From the point of view of the patient, there is no suggestion that this would limit the extent of cover provided and the NHS LA would continue to pay in full any compensation payments due to the patient.
The particular questions raised by the DoH are:
- 'Do you agree that the NHS LA should share information with the CQC when its members do not provide evidence that they have discharged their statutory duty of candour by being open with patients about the matters that result in a claim?
- Do you agree that NHS LA members should meet some or all of the costs arising from a compensation claim if they cannot confirm that they have discharged their statutory duty of candour in relation to that claim?

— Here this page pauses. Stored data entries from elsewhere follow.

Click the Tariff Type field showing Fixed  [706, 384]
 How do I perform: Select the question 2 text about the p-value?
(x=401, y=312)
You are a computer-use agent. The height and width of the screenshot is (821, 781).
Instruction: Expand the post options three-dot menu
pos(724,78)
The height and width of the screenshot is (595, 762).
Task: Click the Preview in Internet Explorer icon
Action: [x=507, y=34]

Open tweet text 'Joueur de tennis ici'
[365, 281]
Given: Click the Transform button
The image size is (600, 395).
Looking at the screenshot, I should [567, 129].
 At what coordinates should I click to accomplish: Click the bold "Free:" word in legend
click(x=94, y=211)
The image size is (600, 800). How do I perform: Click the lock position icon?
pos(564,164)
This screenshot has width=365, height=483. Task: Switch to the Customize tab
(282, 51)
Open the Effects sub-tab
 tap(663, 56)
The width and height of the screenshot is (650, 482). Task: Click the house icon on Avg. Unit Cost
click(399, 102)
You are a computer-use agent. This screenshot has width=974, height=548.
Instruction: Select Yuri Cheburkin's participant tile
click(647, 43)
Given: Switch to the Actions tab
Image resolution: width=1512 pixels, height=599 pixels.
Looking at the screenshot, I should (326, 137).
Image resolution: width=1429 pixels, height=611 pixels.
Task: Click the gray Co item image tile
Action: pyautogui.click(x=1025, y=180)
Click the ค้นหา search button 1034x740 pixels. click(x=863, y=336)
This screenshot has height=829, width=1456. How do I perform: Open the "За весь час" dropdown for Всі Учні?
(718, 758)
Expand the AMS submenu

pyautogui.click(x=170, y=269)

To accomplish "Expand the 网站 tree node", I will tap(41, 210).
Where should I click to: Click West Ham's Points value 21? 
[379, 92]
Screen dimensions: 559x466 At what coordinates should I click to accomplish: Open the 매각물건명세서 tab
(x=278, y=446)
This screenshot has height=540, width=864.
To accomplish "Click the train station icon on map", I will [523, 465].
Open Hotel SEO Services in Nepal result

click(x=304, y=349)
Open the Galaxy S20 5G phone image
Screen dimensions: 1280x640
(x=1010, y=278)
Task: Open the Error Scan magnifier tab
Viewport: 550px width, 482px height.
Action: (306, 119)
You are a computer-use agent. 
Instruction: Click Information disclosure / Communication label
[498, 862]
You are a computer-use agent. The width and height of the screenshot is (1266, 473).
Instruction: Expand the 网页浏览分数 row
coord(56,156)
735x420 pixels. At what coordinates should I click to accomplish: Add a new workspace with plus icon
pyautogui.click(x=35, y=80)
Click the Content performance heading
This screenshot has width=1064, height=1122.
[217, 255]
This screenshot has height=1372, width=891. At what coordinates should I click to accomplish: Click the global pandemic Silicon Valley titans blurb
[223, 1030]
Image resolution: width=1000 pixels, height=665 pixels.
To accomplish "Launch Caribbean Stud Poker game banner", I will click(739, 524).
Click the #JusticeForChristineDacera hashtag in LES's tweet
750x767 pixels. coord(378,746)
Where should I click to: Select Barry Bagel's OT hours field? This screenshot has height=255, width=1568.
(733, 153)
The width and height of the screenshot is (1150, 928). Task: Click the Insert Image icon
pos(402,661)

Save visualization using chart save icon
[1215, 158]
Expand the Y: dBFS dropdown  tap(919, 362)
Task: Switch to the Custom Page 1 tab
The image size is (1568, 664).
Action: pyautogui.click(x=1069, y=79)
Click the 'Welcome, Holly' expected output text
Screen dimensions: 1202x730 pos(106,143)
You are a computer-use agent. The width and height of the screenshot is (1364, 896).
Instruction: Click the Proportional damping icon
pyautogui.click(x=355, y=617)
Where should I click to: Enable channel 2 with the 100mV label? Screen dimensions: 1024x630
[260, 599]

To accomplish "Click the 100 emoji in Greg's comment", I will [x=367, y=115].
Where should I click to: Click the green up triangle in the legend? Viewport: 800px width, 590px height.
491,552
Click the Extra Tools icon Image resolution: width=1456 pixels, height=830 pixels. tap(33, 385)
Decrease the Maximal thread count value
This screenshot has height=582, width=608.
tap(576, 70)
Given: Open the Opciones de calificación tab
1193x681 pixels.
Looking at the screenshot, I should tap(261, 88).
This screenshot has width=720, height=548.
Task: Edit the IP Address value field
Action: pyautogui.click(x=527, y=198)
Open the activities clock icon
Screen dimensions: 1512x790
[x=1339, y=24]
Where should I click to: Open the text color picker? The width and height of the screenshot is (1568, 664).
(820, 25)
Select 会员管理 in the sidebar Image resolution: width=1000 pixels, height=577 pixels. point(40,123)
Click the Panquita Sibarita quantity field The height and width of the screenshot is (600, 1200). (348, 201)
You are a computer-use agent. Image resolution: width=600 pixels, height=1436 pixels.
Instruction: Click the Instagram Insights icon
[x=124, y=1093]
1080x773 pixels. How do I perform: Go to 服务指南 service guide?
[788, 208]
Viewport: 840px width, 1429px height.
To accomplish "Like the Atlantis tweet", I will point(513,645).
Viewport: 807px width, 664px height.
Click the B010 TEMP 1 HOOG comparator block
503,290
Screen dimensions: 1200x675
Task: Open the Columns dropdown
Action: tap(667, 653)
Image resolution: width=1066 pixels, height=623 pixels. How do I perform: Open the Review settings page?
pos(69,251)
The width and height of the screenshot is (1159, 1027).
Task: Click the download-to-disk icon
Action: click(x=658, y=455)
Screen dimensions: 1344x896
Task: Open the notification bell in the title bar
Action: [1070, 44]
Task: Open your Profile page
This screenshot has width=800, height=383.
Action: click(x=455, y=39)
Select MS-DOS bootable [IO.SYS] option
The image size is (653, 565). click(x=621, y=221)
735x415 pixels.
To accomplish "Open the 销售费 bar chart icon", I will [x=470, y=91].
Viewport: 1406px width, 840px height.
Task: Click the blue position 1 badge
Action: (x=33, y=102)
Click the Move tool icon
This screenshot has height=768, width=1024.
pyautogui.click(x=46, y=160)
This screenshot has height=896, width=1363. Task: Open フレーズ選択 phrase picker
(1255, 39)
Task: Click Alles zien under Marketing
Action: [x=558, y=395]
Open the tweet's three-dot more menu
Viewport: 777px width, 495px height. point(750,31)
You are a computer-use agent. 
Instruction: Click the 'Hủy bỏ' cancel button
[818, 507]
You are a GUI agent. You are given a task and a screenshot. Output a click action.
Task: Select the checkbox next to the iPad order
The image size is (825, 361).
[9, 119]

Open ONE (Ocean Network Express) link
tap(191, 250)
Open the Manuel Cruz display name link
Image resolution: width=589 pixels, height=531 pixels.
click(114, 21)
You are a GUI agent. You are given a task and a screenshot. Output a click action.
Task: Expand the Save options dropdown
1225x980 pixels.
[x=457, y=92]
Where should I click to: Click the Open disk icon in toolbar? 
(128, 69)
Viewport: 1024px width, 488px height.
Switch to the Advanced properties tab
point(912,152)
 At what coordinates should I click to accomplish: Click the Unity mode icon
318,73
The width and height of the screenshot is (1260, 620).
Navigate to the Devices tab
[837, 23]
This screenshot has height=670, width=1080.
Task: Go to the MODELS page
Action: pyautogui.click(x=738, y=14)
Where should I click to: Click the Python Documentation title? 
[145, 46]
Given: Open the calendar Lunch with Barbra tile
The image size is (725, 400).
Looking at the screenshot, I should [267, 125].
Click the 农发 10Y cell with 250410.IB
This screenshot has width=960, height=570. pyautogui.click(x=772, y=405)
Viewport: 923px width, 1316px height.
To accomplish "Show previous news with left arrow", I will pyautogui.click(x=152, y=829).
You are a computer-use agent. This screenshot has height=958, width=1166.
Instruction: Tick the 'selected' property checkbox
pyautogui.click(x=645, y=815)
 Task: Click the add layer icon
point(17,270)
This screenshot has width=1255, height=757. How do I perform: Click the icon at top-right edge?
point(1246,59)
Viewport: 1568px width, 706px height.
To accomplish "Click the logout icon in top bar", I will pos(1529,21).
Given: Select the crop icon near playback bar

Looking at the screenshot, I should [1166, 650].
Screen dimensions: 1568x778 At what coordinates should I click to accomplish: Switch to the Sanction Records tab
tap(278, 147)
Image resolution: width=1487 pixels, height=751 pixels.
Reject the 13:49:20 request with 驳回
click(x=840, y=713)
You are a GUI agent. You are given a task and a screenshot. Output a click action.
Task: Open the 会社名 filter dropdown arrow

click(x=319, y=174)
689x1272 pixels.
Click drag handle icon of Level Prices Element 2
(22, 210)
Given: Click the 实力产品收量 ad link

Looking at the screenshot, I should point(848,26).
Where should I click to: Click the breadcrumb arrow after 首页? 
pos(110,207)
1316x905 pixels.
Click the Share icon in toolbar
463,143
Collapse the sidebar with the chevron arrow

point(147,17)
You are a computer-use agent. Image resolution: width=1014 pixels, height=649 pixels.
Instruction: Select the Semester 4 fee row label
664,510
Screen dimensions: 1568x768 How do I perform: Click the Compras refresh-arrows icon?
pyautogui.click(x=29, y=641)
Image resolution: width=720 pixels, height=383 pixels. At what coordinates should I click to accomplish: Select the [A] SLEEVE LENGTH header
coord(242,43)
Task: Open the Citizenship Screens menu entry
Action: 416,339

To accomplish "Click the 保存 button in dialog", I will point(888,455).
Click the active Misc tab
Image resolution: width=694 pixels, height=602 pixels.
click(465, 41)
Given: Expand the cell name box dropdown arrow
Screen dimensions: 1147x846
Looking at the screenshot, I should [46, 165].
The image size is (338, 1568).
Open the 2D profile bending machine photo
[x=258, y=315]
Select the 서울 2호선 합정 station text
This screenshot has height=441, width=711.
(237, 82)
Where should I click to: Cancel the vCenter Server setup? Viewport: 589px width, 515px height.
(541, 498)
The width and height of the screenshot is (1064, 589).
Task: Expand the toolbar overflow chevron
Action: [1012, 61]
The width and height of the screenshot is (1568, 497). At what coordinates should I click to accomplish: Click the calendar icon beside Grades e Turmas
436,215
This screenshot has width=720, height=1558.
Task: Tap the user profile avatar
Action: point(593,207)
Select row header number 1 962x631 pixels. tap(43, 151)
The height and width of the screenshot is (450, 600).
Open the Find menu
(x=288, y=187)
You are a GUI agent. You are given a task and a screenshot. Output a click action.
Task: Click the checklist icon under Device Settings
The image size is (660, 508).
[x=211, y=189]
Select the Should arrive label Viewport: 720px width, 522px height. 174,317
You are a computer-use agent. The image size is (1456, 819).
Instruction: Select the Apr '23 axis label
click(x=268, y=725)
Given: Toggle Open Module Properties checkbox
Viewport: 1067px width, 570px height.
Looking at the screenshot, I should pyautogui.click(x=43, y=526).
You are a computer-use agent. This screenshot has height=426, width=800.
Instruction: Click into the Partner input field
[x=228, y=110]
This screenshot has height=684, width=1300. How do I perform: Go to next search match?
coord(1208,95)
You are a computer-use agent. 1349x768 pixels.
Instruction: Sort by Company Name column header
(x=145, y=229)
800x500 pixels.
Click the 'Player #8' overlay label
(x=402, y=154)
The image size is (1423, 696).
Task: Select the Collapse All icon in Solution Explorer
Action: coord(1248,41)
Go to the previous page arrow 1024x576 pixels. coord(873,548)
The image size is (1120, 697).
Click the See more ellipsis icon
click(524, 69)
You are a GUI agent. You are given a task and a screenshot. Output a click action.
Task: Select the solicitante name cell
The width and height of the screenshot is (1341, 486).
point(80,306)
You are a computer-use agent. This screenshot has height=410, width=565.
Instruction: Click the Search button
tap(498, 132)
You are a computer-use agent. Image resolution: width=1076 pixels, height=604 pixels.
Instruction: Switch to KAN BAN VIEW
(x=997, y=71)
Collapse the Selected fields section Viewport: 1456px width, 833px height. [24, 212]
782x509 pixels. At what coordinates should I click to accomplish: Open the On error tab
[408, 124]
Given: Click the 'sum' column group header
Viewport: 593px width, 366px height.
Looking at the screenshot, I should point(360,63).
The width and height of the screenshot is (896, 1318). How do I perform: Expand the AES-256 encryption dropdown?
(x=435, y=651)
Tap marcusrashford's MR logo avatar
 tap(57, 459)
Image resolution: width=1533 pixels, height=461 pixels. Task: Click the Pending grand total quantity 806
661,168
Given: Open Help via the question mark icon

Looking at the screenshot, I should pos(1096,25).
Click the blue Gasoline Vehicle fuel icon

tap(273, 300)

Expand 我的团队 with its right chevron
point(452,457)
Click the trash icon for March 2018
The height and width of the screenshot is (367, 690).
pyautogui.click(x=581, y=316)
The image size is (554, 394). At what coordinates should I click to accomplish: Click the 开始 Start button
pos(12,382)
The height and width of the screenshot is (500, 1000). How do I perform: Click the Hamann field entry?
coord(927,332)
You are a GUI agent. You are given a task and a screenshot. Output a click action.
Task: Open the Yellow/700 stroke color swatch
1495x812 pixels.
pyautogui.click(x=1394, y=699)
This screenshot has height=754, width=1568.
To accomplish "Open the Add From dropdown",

- Do you agree that any reimbursement arrangements should cover the same areas that have an offence attached in the statutory duty of candour – that is to the initial verbal notification and the content of such a notification?
- Which of the four options outlined (in the consultation) is your preferred approach, and why?
- Do you have any other ideas on how candour about service failings could be incentivised through the NHS LA?
- Do you have any concerns about the impact of these proposals on people sharing protected characteristics as listed in the Equality Act 2010 (the protected characteristics are age, disability, gender reassignment, marriage and civil partnership, pregnancy and maternity, race, religion or belief, sex and sexual orientation)?’
While all NHS organisations will expect to comply with their Duty of Candour fully, there can be no doubt that this proposed additional enforcement option will need to be considered carefully and the opportunity taken to have your say as to whether this approach would help to deliver safer treatment for patients.